▶ _Kutipan Dokumen_:
══════
KKR Milik Siapa?

Oleh Bukhari*
Amanat penyelesaian kasus masa lalu, merupakan salah satu butir   Memorandum of Understanding (MoU) Helsinki. yang tercantum dalam Undang-Undang Pemerintahan Aceh Nomor 11/2006 menyebutkan “untuk mencari Kebenaran dan Rekonsiliasisi Aceh” sebagaimana tertulis dalam pasal  229 ayat 1 dan dalam pasal 260 juga di tegaskan bahwa pembentukan Komisi Kebenaran dan Rekonsiliasi satu tahun sesudah Undang-undang Pemerintah Aceh disahkan, Undang-Undang Pemerintah Aceh disahkan pada tahun 2006.

Inilah kelemahan parlemen Aceh, didalam MoU Helsinki sudah sangat tegas dinyatakan, bahwa Komisi Kebenaran dan Rekonsiliasi, serta pengadilan Hak Asasi Manusia di Aceh harus segera dibentuk, dengan tujuan agar Negara bertanggung jawab atas penderitaan korban pelanggaran Hak Asasi Manusia dimasa lalu, keadilan Hak Asasi Manusia merupakan salah satu amanat dari kontitusi negara kita (republik indonesia).
══════
▶ _Bahan yang Disediakan_:
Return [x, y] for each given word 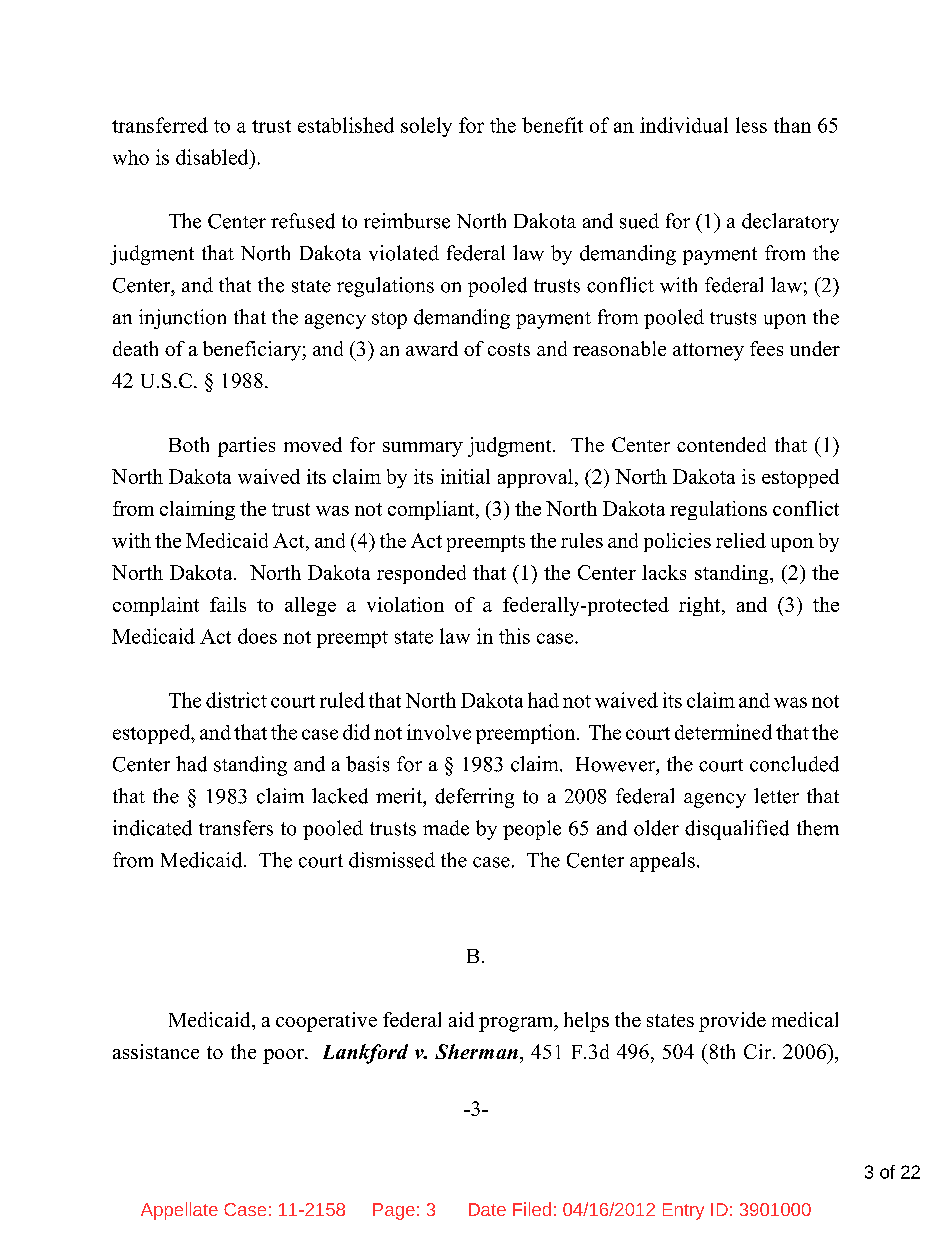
══════
▶ _Daftar Soal_:
1. Salin bagian tulisan tentang KKR Aceh yang dibuka dengan kata-kata berisi "Oleh Bukhari*" dan ditutup dengan "pada tahun 2006.".
2. Terjemahkan kalimat dari tulisan tentang KKR Aceh ini ke dalam bahasa Inggris: "Inilah kelemahan parlemen Aceh, didalam MoU Helsinki sudah sangat tegas dinyatakan, bahwa Komisi Kebenaran dan Rekonsiliasi, serta pengadilan Hak Asasi Manusia di Aceh harus segera dibentuk, dengan tujuan agar Negara bertanggung jawab atas penderitaan korban pelanggaran Hak Asasi Manusia dimasa lalu, keadilan Hak Asasi Manusia merupakan salah satu amanat dari kontitusi negara kita (republik indonesia)."
3. Teruskan tulisan tentang KKR Aceh setelah kalimat terakhirnya.

▶ _Jawaban Tiap Soal_:
1.
Oleh Bukhari*
Amanat penyelesaian kasus masa lalu, merupakan salah satu butir   Memorandum of Understanding (MoU) Helsinki. yang tercantum dalam Undang-Undang Pemerintahan Aceh Nomor 11/2006 menyebutkan “untuk mencari Kebenaran dan Rekonsiliasisi Aceh” sebagaimana tertulis dalam pasal  229 ayat 1 dan dalam pasal 260 juga di tegaskan bahwa pembentukan Komisi Kebenaran dan Rekonsiliasi satu tahun sesudah Undang-undang Pemerintah Aceh disahkan, Undang-Undang Pemerintah Aceh disahkan pada tahun 2006.

2. This is the weakness of the Aceh parliament: the Helsinki MoU states very firmly that the Truth and Reconciliation Commission, as well as a Human Rights court in Aceh, must be established immediately, with the aim that the State take responsibility for the suffering of victims of past Human Rights violations; Human Rights justice is one of the mandates of our country's constitution (the Republic of Indonesia).

3.
Namun setelah tujuh tahun MoU Helsinki, KKR belum ada kepastiaan kapan dibentuk, padahal para korban Pelanggaran HAM masa lalu di Aceh sangat menanti keadilan, umpamanya ”mereka seperti menangkap ikan di tengah laut dengan tangan bukan dengan jaring” nasib korban

Ini tugas berat bagi Zaini Abdullah dan Muzakir Manaf (ZIKIR) yang terpilih dalam pilkada tanggal 9 April tahun 2012 lalu, dengan jumlah suara yang diperoleh sangat banyak ketimbang dengan calon-calon lain.

Manyoritas masyarakat Aceh masih percaya terhadap kinerja PA, apakah Pemerintah memahami nasib masyarakat Aceh sekarang ini, terutama dari pihak korban yang dihantam oleh peluru dari aparat negara di masa konflik. nyawa seseorang itu bisa dibeli dengan sebutir peluru dari Aparat Negara, padahal peluru tersebut dibeli dengan uang rakyat yang menjadi korban, seharusnya Aparat Negara mengayomi dan melindungi masyarakat sipil, yang tidak bersalah disaat operasi militer berlangsung, yang terjadi malah sebaliknya, nilai-nilai kemanusia ternoda dengan kebiadaban Aparat Negara.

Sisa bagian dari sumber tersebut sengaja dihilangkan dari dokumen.